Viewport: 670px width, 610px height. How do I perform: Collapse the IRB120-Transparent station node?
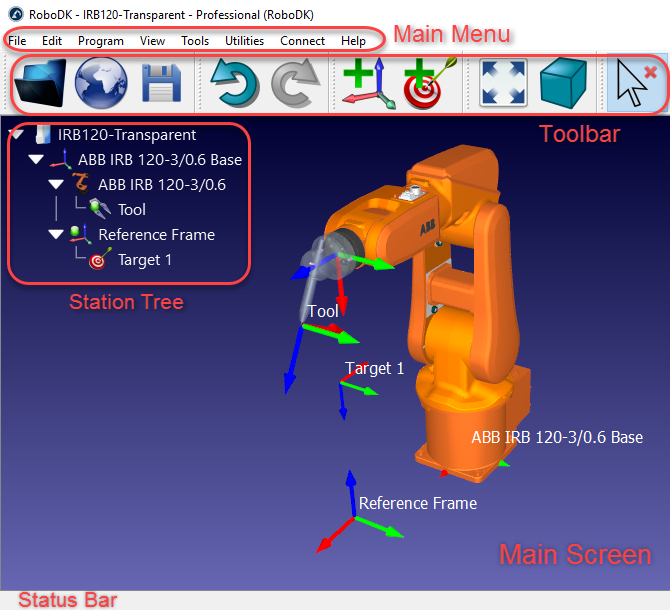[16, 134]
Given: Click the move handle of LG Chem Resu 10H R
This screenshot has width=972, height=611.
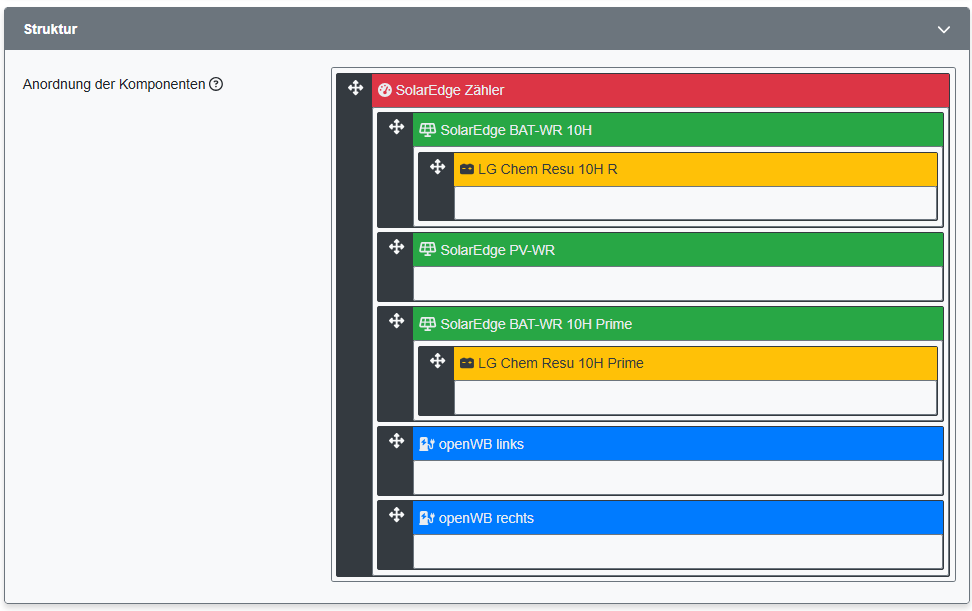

--

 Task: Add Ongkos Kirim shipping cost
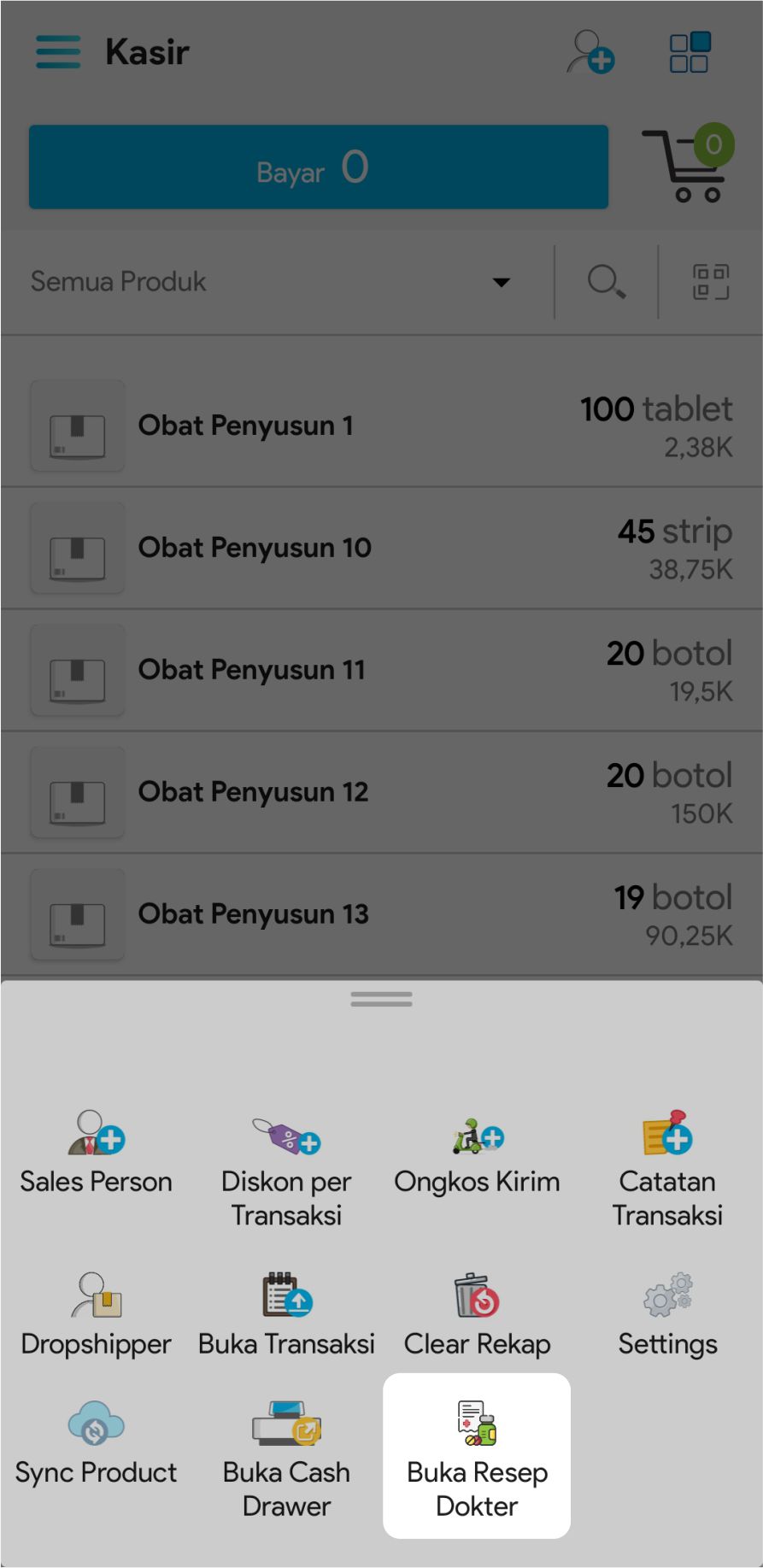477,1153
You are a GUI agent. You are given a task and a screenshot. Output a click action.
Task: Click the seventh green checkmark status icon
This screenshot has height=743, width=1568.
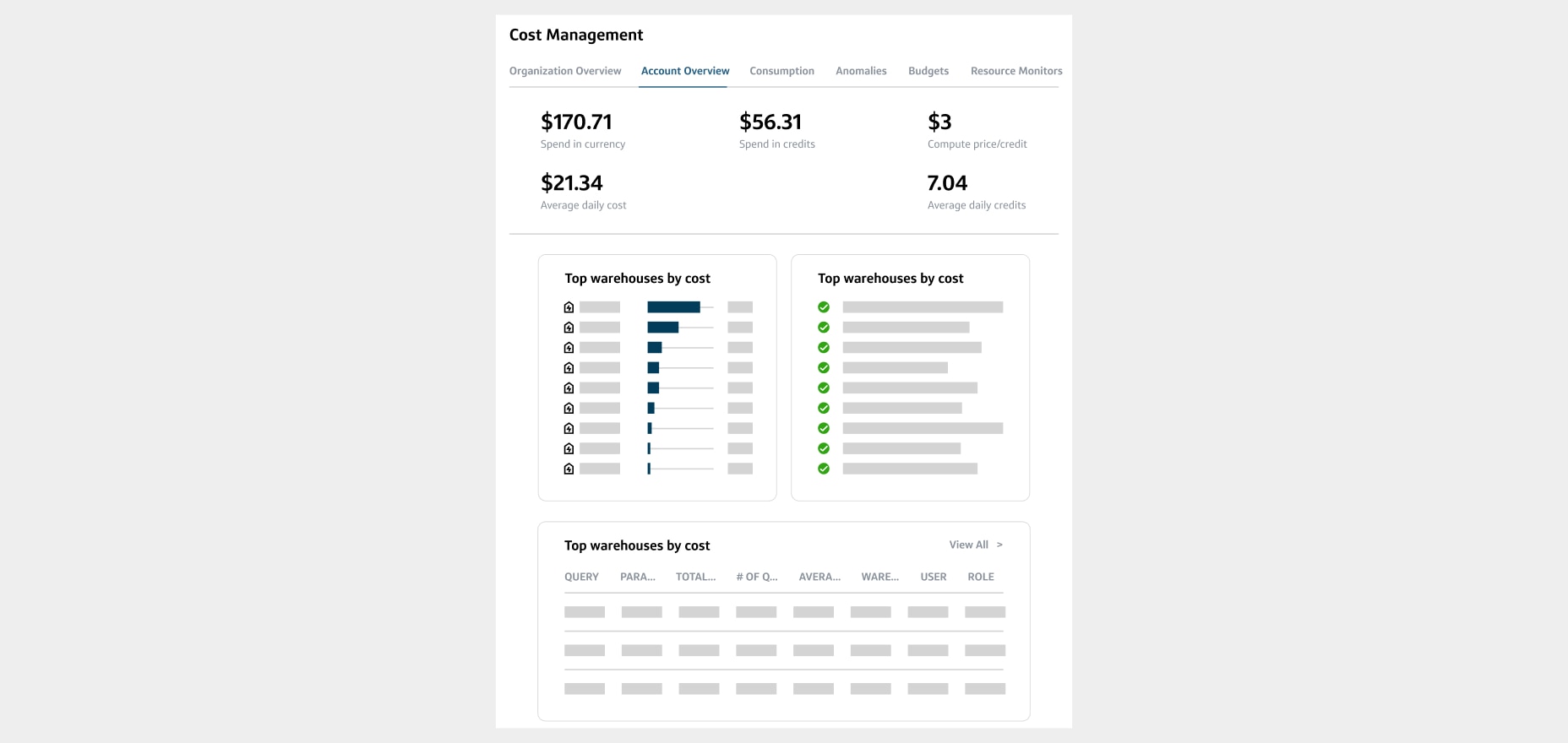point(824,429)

---

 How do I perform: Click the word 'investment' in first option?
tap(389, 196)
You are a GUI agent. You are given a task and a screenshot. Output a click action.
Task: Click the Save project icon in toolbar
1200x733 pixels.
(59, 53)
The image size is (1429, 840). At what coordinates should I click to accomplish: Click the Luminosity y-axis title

PROBLEM REQUIREMENTS →
Scan the data above. Return every line with "icon" in it.

ANSWER SECTION →
Task: Click the seventh green checkmark status icon
Task: Click the Save project icon in toolbar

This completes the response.